With some simple and stupid preprocessing, the input sexp will be turned into your familiar tuples / lists.

Lambda and Scoping

The scoping rule of Python is daft, there are two kinds of scopes: CellVar and FreeVar, to explain it with some kindergarten level C++ code:

auto a = bla;

auto f = [a] (auto b) {
    auto g = [a, b]() { return a + b; };
    return g;
};

For f, a is FreeVar, which is variable captured by a lambda expression, and b is a CellVar, which is captured by an inner closure g, and for g, both a and b are FreeVars.

In LyPPS, to support currying by default, I designed the lambda expressions to take at most one argument, with an explicit “capture list” to fit my muscles trained by C++. Your familiar Scheme code will be turned into:

; Scheme
(define (foo (a b c)
    (+ a b c)))

; LyPPS
(def foo
    (lambda () (a)
;           ^ capture list
        (lambda (a) (b)
;               ^ capture list
            (lambda (a b) (c)
;                   ^ capture list
                (+ a b c)))))

AST Transformation

Once the code is parsed, we need to identify the special forms and transform the tuples and lists into something that our backend likes, and some desugaring such as turning a lambda with multiple arguments into the curried form, and turning a function apply into a curried apply.

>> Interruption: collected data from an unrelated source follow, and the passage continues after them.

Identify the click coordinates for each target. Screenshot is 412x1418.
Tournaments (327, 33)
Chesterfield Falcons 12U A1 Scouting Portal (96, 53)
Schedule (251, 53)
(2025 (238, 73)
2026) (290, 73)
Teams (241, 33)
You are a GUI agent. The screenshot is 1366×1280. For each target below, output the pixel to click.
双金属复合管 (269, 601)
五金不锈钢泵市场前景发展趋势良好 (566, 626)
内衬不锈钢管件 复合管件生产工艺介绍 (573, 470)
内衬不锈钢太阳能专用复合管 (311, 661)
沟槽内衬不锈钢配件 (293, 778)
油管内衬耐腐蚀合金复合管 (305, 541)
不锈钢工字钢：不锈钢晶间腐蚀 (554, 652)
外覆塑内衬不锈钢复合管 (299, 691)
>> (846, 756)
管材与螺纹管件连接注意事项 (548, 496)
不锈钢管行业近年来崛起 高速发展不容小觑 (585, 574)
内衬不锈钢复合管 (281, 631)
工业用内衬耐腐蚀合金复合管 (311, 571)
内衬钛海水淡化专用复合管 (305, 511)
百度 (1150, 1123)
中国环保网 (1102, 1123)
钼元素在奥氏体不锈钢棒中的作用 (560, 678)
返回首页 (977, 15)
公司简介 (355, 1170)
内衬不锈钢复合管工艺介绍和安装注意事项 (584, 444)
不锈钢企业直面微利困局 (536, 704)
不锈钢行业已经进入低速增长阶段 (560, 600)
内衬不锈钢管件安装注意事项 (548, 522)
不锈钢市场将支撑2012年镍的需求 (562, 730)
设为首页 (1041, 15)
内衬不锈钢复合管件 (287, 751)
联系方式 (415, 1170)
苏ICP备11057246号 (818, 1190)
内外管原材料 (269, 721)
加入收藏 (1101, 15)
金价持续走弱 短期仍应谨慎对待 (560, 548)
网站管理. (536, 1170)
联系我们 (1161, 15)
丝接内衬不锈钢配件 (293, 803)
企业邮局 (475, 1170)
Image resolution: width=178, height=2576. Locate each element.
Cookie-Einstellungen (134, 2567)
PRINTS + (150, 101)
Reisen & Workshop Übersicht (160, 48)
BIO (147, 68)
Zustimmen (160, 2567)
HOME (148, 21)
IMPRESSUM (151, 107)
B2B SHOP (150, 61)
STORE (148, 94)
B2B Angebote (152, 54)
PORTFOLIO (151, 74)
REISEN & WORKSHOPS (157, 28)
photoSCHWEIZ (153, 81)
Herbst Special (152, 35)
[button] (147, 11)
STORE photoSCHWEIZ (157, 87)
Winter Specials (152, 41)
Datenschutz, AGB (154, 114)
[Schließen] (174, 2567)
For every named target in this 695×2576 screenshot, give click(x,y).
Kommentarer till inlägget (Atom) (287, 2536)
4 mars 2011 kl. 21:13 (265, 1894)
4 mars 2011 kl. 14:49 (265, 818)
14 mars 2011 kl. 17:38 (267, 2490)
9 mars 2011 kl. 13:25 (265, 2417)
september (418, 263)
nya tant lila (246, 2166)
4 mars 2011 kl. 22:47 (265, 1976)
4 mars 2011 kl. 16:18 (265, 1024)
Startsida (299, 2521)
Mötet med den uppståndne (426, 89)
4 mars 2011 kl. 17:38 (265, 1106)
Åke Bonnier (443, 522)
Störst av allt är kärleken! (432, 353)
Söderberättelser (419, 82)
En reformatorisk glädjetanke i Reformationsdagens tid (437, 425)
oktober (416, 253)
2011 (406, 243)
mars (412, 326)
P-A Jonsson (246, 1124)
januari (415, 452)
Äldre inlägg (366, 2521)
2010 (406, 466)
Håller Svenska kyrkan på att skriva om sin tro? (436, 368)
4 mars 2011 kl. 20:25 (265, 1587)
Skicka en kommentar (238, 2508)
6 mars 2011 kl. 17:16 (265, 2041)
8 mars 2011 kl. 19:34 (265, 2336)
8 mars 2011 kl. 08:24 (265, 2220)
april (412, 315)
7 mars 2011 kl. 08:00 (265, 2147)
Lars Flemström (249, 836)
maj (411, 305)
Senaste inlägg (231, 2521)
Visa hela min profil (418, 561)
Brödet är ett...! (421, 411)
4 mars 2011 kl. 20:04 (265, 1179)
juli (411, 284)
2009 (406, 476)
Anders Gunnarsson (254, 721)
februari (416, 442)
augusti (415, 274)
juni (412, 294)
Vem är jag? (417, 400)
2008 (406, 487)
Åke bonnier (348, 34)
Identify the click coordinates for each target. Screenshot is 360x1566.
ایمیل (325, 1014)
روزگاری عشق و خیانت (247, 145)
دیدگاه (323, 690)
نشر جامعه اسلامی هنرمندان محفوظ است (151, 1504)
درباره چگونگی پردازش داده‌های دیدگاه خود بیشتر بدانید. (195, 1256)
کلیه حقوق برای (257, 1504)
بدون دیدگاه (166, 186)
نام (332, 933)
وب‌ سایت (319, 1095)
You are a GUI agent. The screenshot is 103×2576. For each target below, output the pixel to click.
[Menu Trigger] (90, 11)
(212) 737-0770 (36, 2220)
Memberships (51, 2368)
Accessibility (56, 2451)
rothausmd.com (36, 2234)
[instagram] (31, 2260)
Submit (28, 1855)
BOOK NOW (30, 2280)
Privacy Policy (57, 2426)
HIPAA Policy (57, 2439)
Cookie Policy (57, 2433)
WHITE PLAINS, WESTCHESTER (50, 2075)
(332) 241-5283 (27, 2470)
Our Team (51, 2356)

E.g.:

; surface lang
(def foo (lambda () (a b c) (+ a b c)))

(foo 1 2)

; compiled
(def foo
    (lambda () (a)
        (lambda (a) (b)
            (lambda (a b) (c)
                (+ a b c)))))

((foo 1) 2)

Codegen

There is not much to say about the codegen, just going down the AST and generate the corresponding bytecodes (thanks to the bytecode library), this should be as easy as breathe for any programmer who dares to put Lisp on her LinkedIn profile.

Generating .pyc

Since my workplace forced us to used Python 3.6, some handy features such as source_hash are not available, and I was just too lazy to backport the stuffs from Python 3.7’s C code to Python 3.6, I did a little research on Python 3.6’s code object generation, the core implementation looks like this:

with open(filename, 'wb') as fout:
    data = bytearray(MAGIC_NUMBER)
    loader = importlib.machinery.SourceFileLoader("<lps>", filename)
    stats = loader.path_stats(filename)
    mtime = stats["mtime"]
    source_size = stats["size"]
    data.extend(_w_long(mtime))
    data.extend(_w_long(source_size))
    data.extend(marshal.dumps(co))

    fout.write(data)

What are Left Behind

Macro

A Lisp dialect without a macro system is just an S-expression translater that an elementary school kid can finish within a weekend.

The approach that LyPPS used is to combine an interpreter into the compiler, so that during the AST transformation phase, macros can be evaluated.

Graph

The current implementation is simple tree traverse, it might help future developement if I make a graph out of the ast, so that more checkings can be done at compile time.

Python FFI

This wouldn’t be a big deal, since import is native for bytecode.

Inline Bytecode

Just like your favourite __asm blocks in C codes, nothing special, I might be able to finish it on my way to office tomorrow morning.

Open Source

Yea, since LyPPS was initially developed for my project at my company, I need to get through some process to get it published, hopefully I can do GPL.

Why GPL?

Remember:

FREE SOURCE, FREE MIND